INFORMATION TECHNOLOGY
As much focus has been placed on the development of BIOPHILE's information technology as on its automation. An easy-to-use touchscreen interface provides the most obvious point of contact between the laboratory manager or technician and the BIOPHILE system. The touchscreen interface is located on the front panel of the unit, directly above the airlock portal. For systems integrators, a rear-mount option is available. The touchscreen provides all sample access functions for the lab technician, as well as user/group account controls for the administrator. Access control is provided by unique user ID's and passwords. Other user identification systems are possible, such as fingerprint recognition or radio frequency identification (RFID).
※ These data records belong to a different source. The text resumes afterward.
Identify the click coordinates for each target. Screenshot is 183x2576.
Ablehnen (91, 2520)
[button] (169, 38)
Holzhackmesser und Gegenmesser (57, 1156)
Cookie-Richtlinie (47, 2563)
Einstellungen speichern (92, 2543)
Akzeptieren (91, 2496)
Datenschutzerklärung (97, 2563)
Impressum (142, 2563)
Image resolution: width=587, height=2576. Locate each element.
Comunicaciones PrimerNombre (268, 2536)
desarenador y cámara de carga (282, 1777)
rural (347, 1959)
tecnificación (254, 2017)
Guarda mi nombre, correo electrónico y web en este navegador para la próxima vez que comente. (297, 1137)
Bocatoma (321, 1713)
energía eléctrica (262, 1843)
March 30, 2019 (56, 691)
The information technology allows the lab technician to catalog samples, view sample access histories, check for sample access frequency and expiration, and generate graphs on sample temperature and possession time. These tools improve sample visibility and quality assurance. Automated sample population cataloging is also supported.
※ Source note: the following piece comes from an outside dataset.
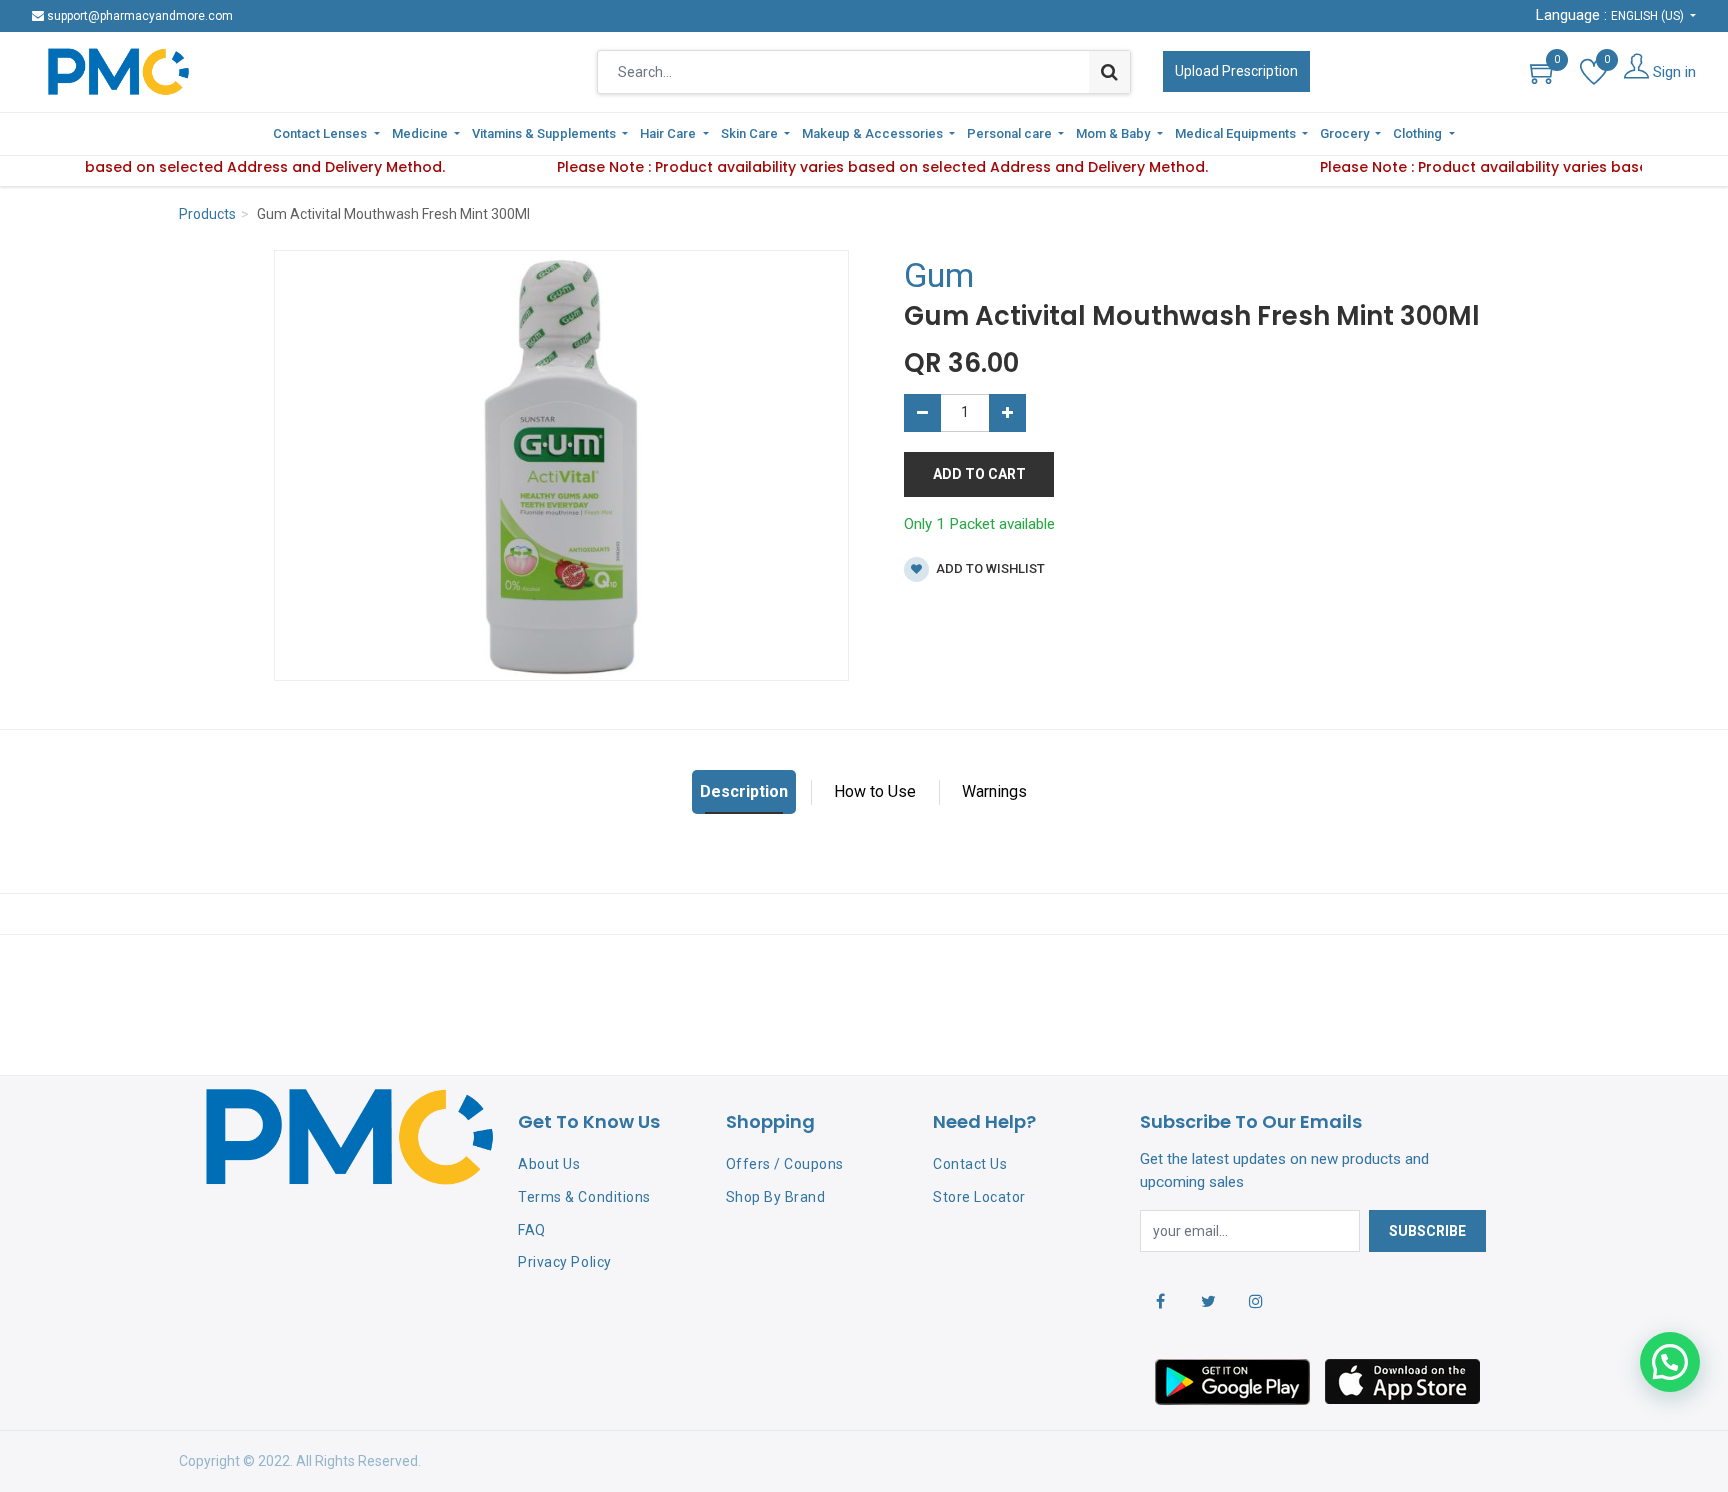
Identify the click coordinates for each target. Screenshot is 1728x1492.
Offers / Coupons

Remote control of the system is supported through a RS232 serial interface. This interface allows secure, controlled access of samples by other automation systems. An Ethernet interface is also provided.
FREEZER TECHNOLOGY
The freezer enclosure and mechanical components are based on Harris ULT technology. A Harris cascade freezer system comprised of two, 1.5 horsepower, semi-hermetic compressors provides the basis for the mechanical system. The freezer component has been OEM configured by Harris to support the additional robotics equipment and to meet BIOPHILE's specific requirements. One such requirement is the serviceability of the freezer components and the robotic components. Service and maintenance of the robotics can be performed independently of the freezer operation. All electronics, motors, and sensors can be replaced without compromising the security of the samples within the freezer. The Harris platform provides proven quality and reliability, and backup coolant and remote alarms are provided for additional security.
CORPORATION BACKGROUND
Research at the Medical Automation Research Center at the University of Virginia, funded by the Carilion Biomedical Institute of Roanoke, Virginia, was the basis for developing an automated storage and retrieval system at −80°C. BIOPHILE, Inc., was created to develop, manufacture and market this automated ULT as an integral part of a unique sample management system, known as the BIOPHILE PROCESS ™.
CONCLUSION
BIOPHILE has introduced a new enabling technology to provide the laboratory with a validated, automated approach to storing samples in a ULT environment. This approach consists of a validation process occurring before, during, and after installation of the BIOPHILE automated ULT system. BIOPHILE's ULT technology consists of a unique information technology platform, sophisticated robotics designed to operate reliably at −80°C, and an OEM-configured Harris ULT freezer. The system is suitable for any lab working with valuable samples, or those labs requiring compatibility with other information systems and automation systems.
Technology features at a glance
Footnotes
1
FDA Guidelines on General Principles of Process Validation, May, 1987.